• [Text]
>> begin

Python Metaclasses

The term metaprogramming refers to the potential for a program to have knowledge of or manipulate itself. Python supports a form of metaprogramming for classes called metaclasses.

Metaclasses are an esoteric OOP concept, lurking behind virtually all Python code. You are using them whether you are aware of it or not. For the most part, you don’t need to be aware of it. Most Python programmers rarely, if ever, have to think about metaclasses.

When the need arises, however, Python provides a capability that not all object-oriented languages support: you can get under the hood and define custom metaclasses. The use of custom metaclasses is somewhat controversial, as suggested by the following quote from Tim Peters, the Python guru who authored the Zen of Python:

“Metaclasses are deeper magic than 99% of users should ever worry about. If you wonder whether you need them, you don’t (the people who actually need them know with certainty that they need them, and don’t need an explanation about why).”

>> end

• [Written tasks]
**a)** According to the text on Python metaclasses, who authored the Zen of Python?
**b)** Continue the text on Python metaclasses, picking up right after the quoted remark.
The lines have no connection to the text on Python metaclasses.

• [Provided information]
>> begin

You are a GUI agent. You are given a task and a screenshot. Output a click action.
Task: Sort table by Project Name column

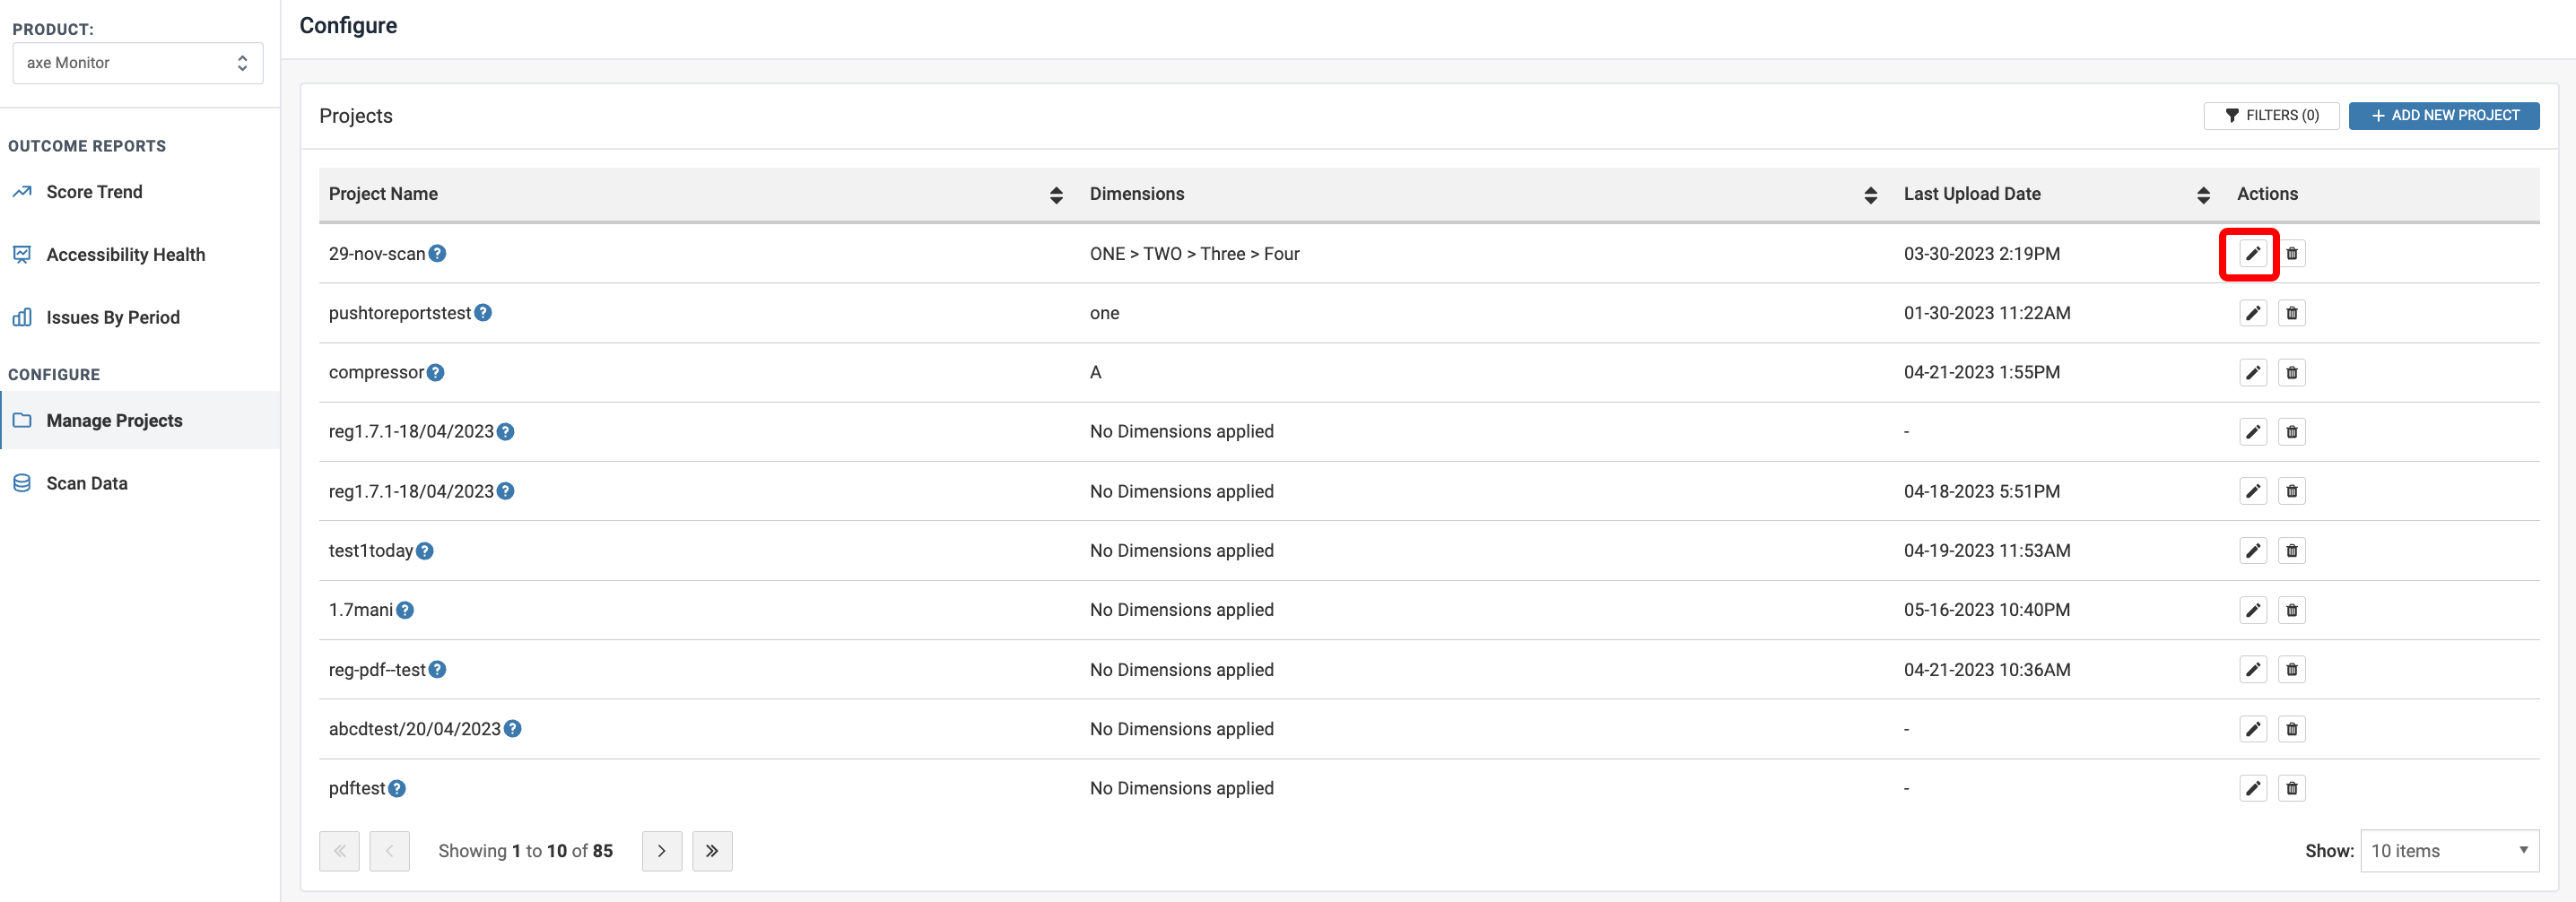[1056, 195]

>> end
>> begin

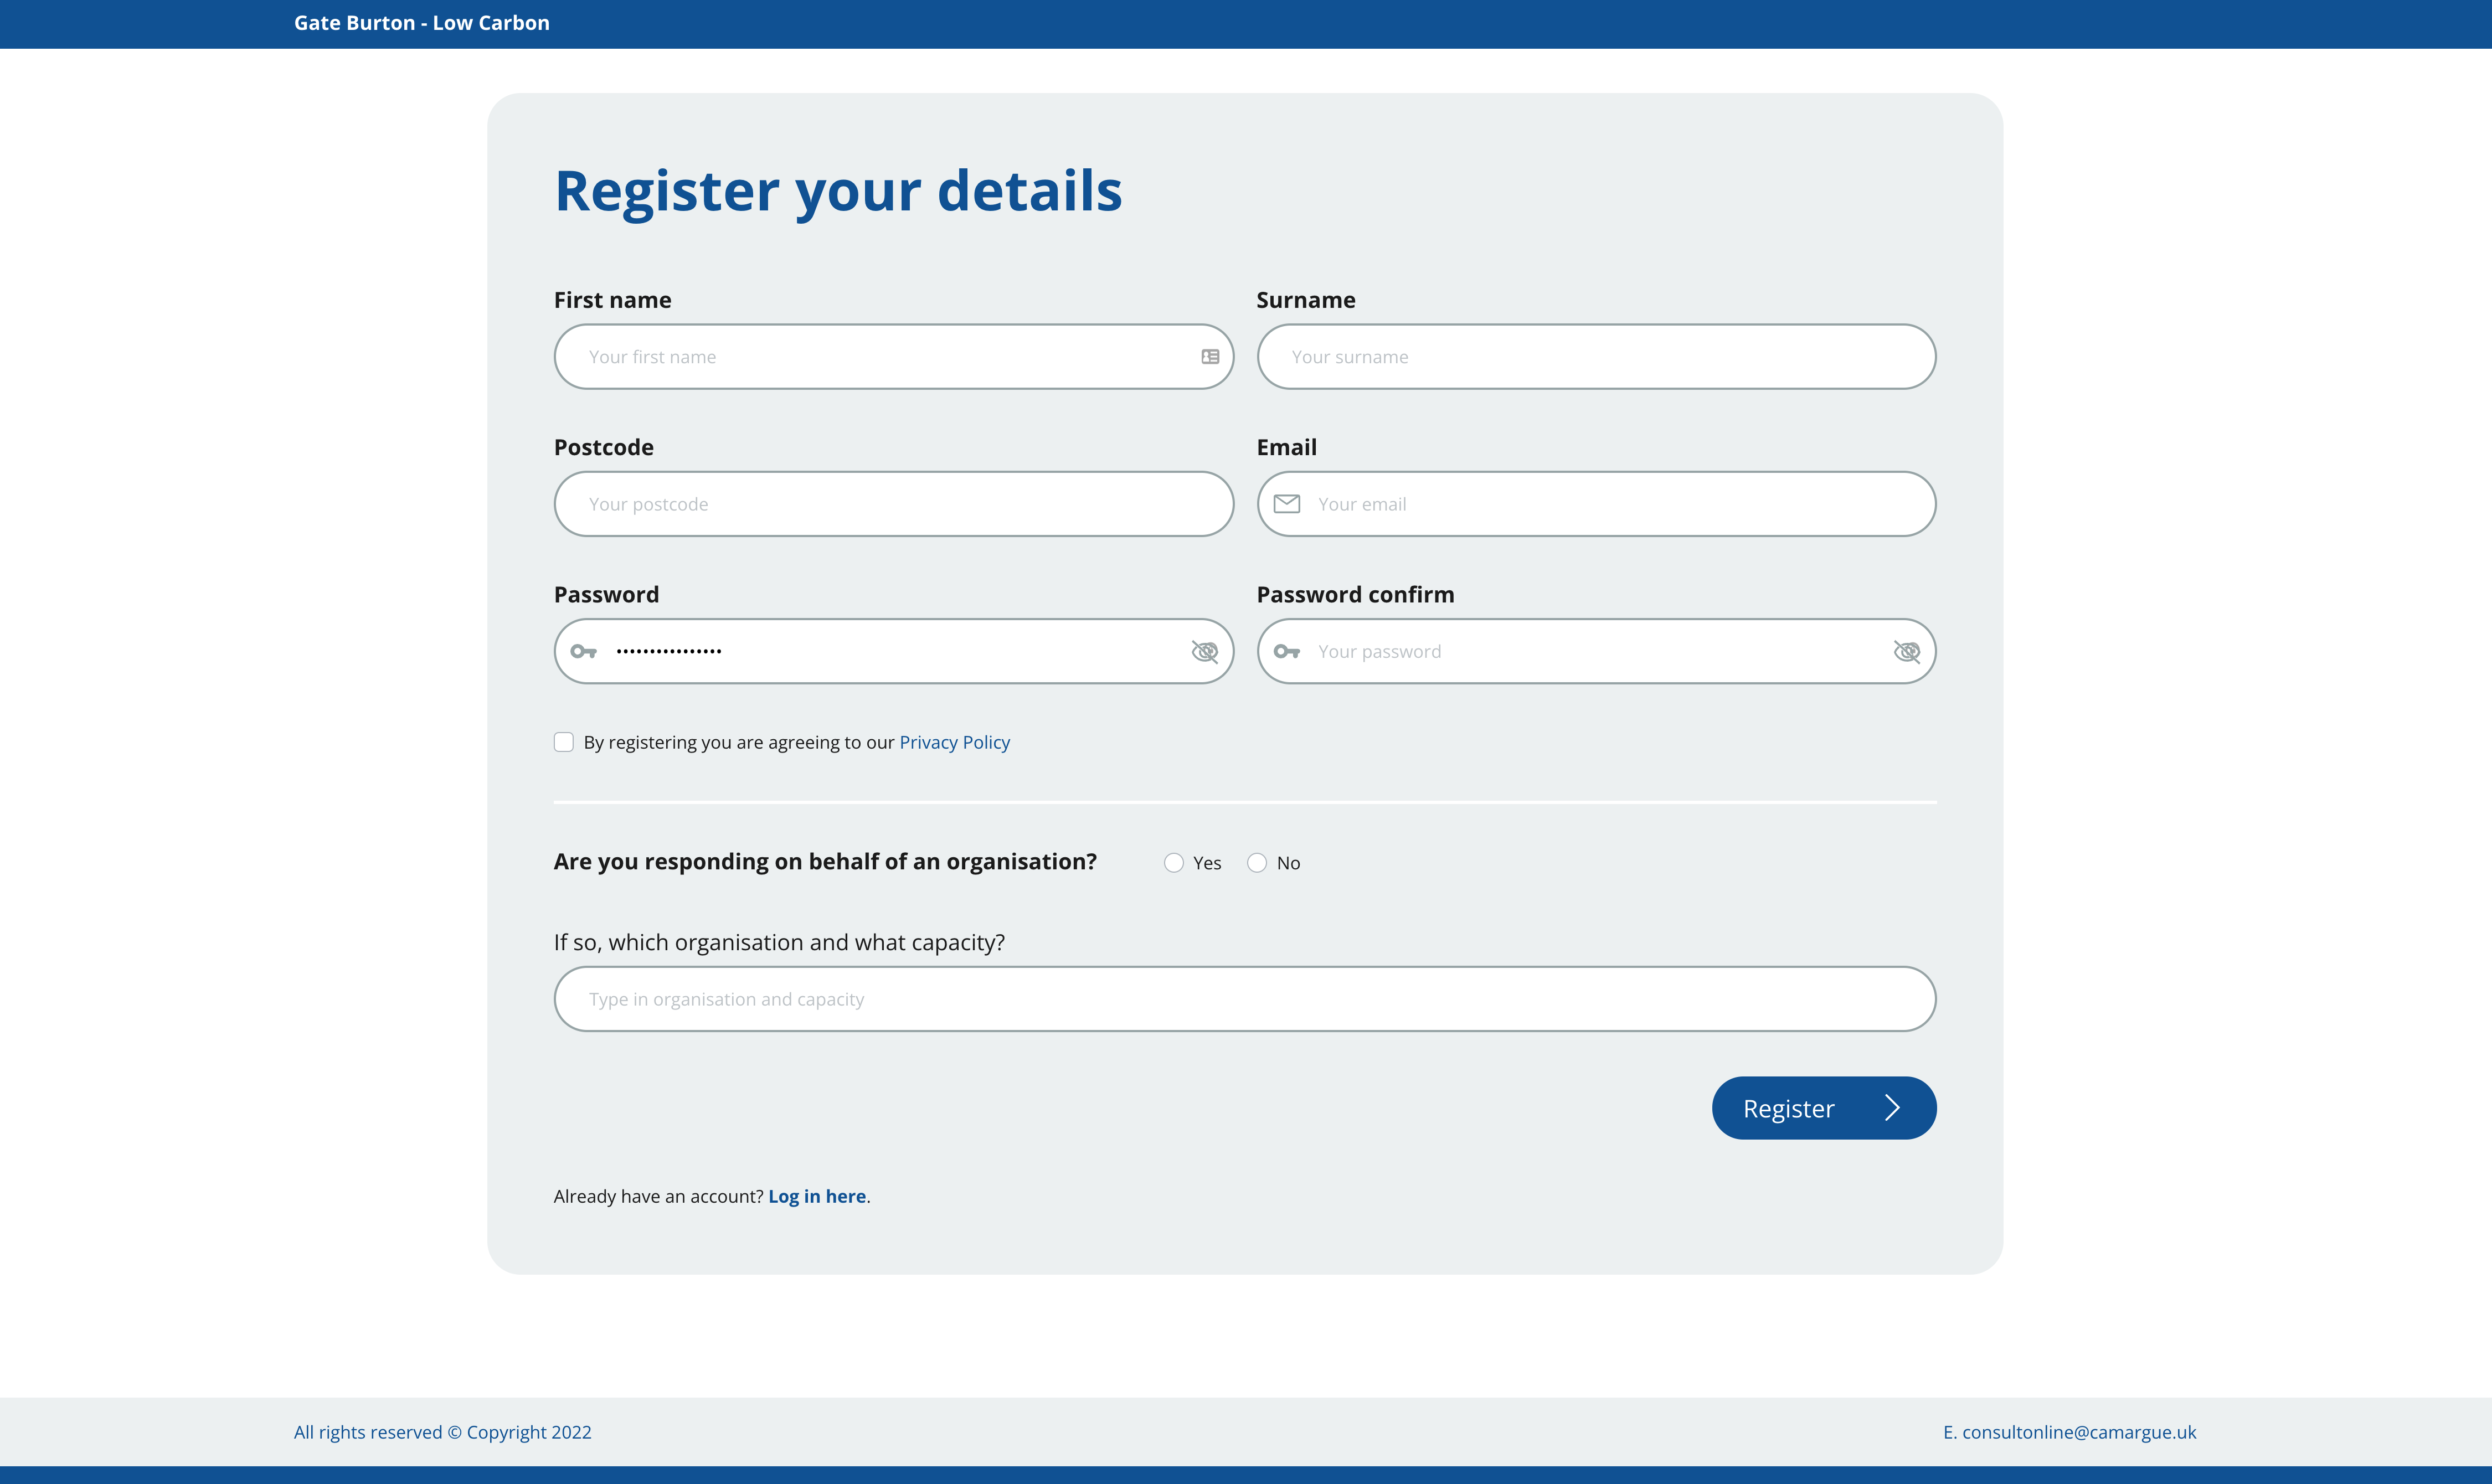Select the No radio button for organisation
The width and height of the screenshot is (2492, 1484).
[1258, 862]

>> end
>> begin

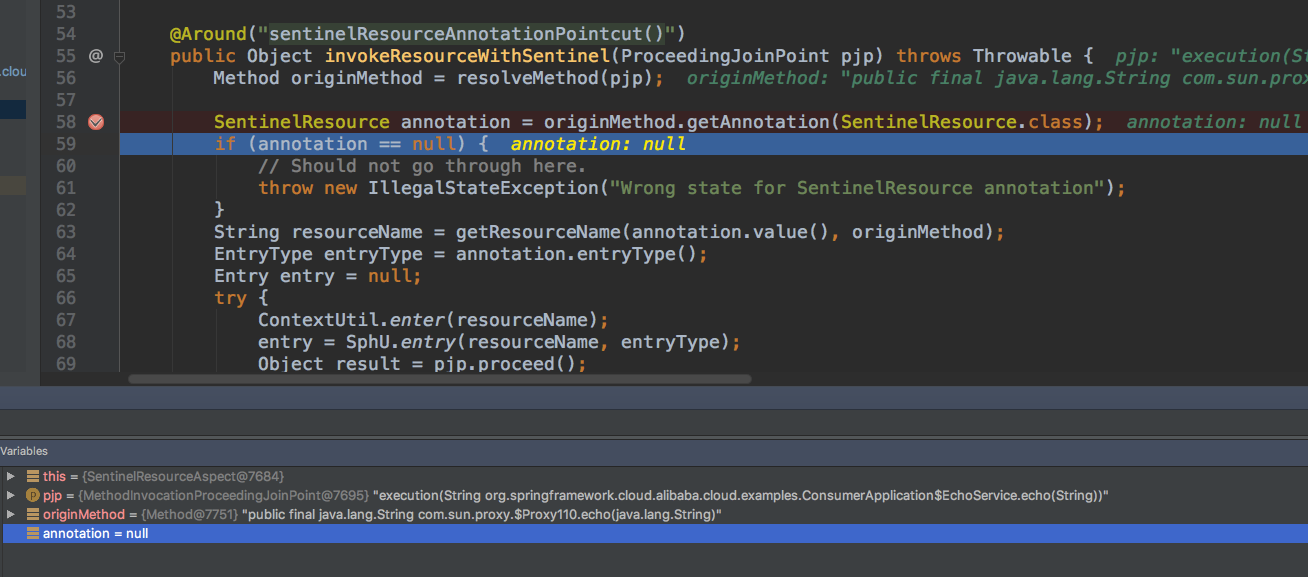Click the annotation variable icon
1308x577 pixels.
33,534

>> end

• [Answers to each task]
**a)** Tim Peters

**b)**
Tim Peters

There are Pythonistas (as Python aficionados are known) who believe that you should never use custom metaclasses. That might be going a bit far, but it is probably true that custom metaclasses mostly aren’t necessary. If it isn’t pretty obvious that a problem calls for them, then it will probably be cleaner and more readable if solved in a simpler way.

Still, understanding Python metaclasses is worthwhile, because it leads to a better understanding of the internals of Python classes in general. You never know: you may one day find yourself in one of those situations where you just know that a custom metaclass is what you want.

Old-Style vs. New-Style Classes

In the Python realm, a class can be one of two varieties. No official terminology has been decided on, so they are informally referred to as old-style and new-style classes.

Old-Style Classes

With old-style classes, class and type are not quite the same thing. An instance of an old-style class is always implemented from a single built-in type called instance. If obj is an instance of an old-style class, obj.__class__ designates the class, but type(obj) is always instance. The following example is taken from Python 2.7:

>>> class Foo:
...     pass
...
>>> x = Foo()
>>> x.__class__
<class __main__.Foo at 0x000000000535CC48>
>>> type(x)
<type 'instance'>

New-Style Classes

New-style classes unify the concepts of class and type. If obj is an instance of a new-style class, type(obj) is the same as obj.__class__:

>>> class Foo:
...     pass
>>> obj = Foo()
>>> obj.__class__
<class '__main__.Foo'>
>>> type(obj)
<class '__main__.Foo'>
>>> obj.__class__ is type(obj)
True
>>> n = 5
>>> d = { 'x' : 1, 'y' : 2 }

>>> class Foo:
...     pass
...
>>> x = Foo()

>>> for obj in (n, d, x):
...     print(type(obj) is obj.__class__)
...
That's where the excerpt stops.